§ Data listing:
[Start of section]

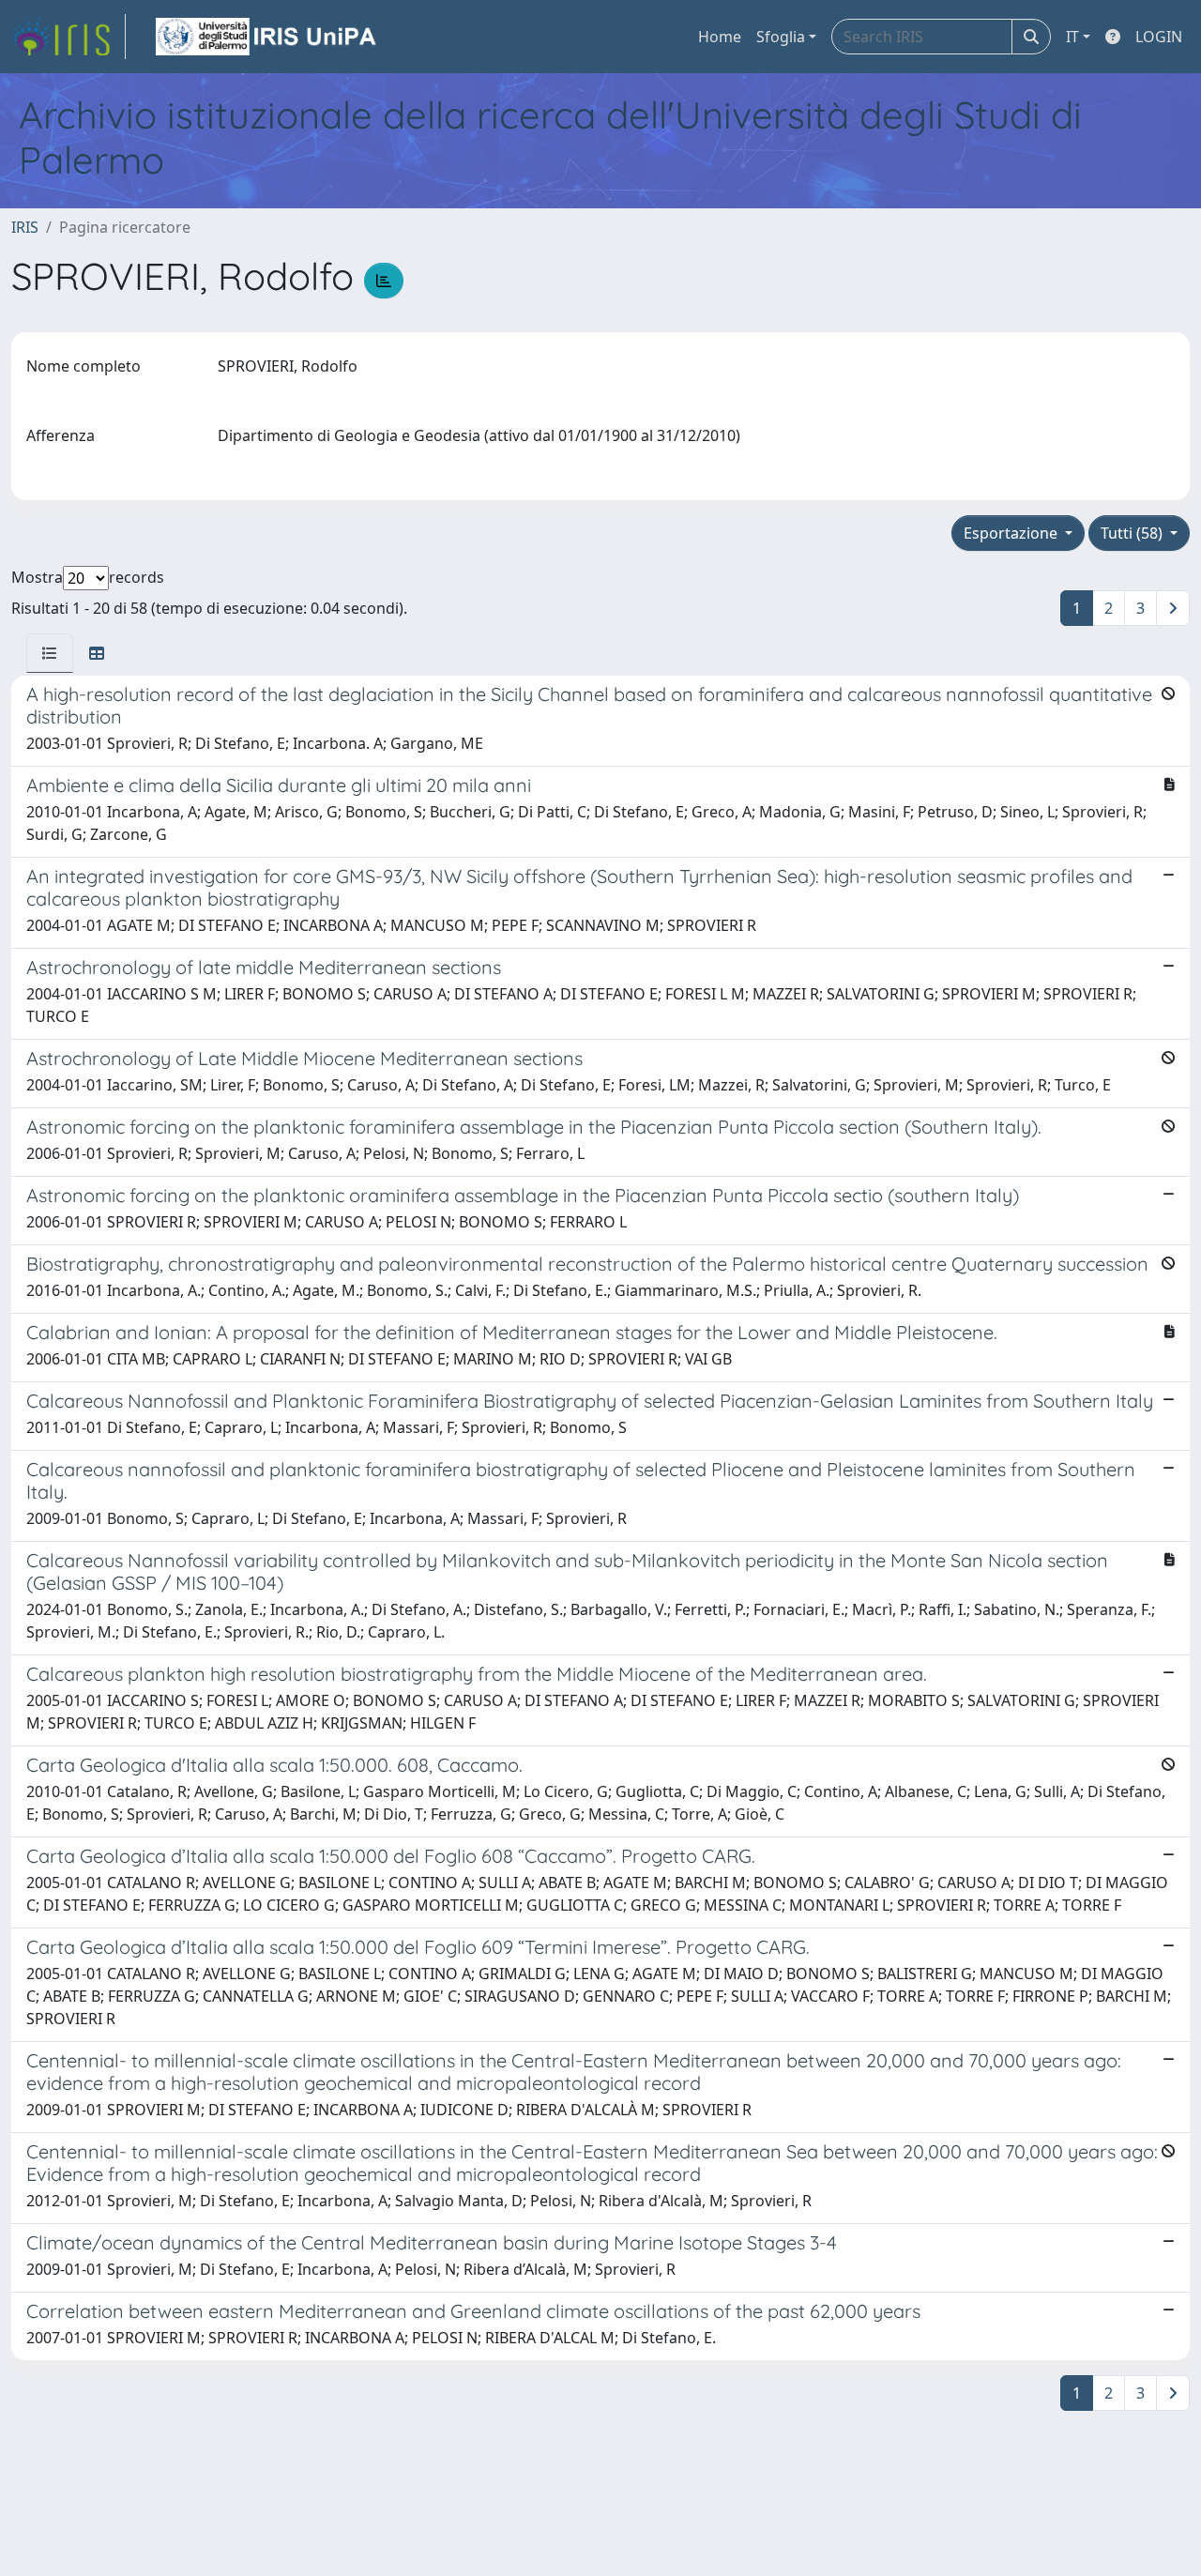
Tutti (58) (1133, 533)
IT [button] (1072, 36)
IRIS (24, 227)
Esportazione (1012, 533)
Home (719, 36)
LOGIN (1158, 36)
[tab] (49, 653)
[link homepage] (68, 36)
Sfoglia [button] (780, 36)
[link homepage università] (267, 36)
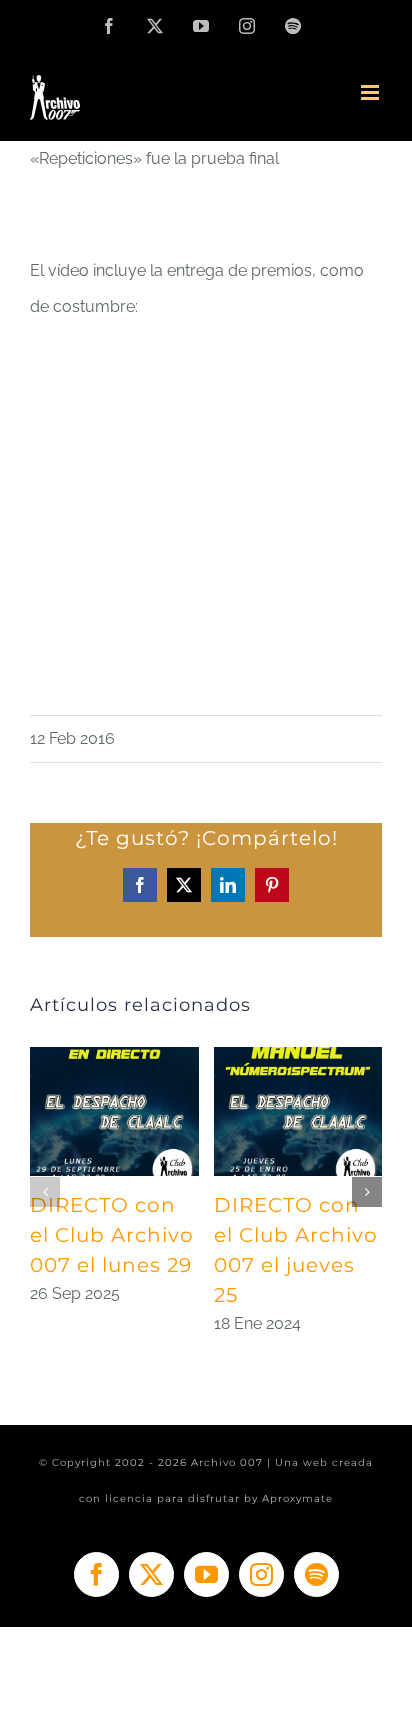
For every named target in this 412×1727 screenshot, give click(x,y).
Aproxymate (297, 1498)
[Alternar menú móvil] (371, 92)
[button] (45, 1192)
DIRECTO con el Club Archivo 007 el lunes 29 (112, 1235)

[End of section]
[Start of section]

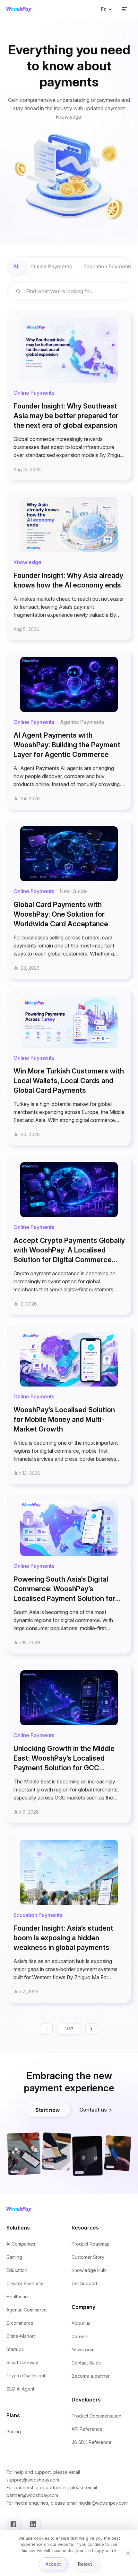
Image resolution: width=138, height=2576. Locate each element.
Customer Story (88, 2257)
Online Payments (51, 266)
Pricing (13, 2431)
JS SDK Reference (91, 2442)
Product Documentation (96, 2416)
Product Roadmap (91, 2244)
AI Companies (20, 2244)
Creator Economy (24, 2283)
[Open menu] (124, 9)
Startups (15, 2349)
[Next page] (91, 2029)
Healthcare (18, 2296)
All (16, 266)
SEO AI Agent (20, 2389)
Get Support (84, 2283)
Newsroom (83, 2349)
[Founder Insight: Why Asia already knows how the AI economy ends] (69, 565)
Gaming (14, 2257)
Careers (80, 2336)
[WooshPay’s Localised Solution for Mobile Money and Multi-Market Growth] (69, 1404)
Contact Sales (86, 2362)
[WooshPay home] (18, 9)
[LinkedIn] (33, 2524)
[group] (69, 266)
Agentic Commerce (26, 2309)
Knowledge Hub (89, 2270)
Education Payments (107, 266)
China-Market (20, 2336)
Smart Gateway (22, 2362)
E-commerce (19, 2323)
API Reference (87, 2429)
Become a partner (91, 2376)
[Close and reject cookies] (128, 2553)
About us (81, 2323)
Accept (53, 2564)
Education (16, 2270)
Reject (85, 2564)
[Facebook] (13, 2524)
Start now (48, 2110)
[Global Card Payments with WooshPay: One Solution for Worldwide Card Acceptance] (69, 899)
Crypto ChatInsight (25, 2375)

[End of section]

§ Requirement: Starting at the line above that holds "Pricing (13, 2431)" and ending at the line that holds "Careers (80, 2336)", transcribe each line exactly and include no other lines.

§ Answer to this problem:
Pricing (13, 2431)
JS SDK Reference (91, 2442)
Product Documentation (96, 2416)
Product Roadmap (91, 2244)
AI Companies (20, 2244)
Creator Economy (24, 2283)
[Open menu] (124, 9)
Startups (15, 2349)
[Next page] (91, 2029)
Healthcare (18, 2296)
All (16, 266)
SEO AI Agent (20, 2389)
Get Support (84, 2283)
Newsroom (83, 2349)
[Founder Insight: Why Asia already knows how the AI economy ends] (69, 565)
Gaming (14, 2257)
Careers (80, 2336)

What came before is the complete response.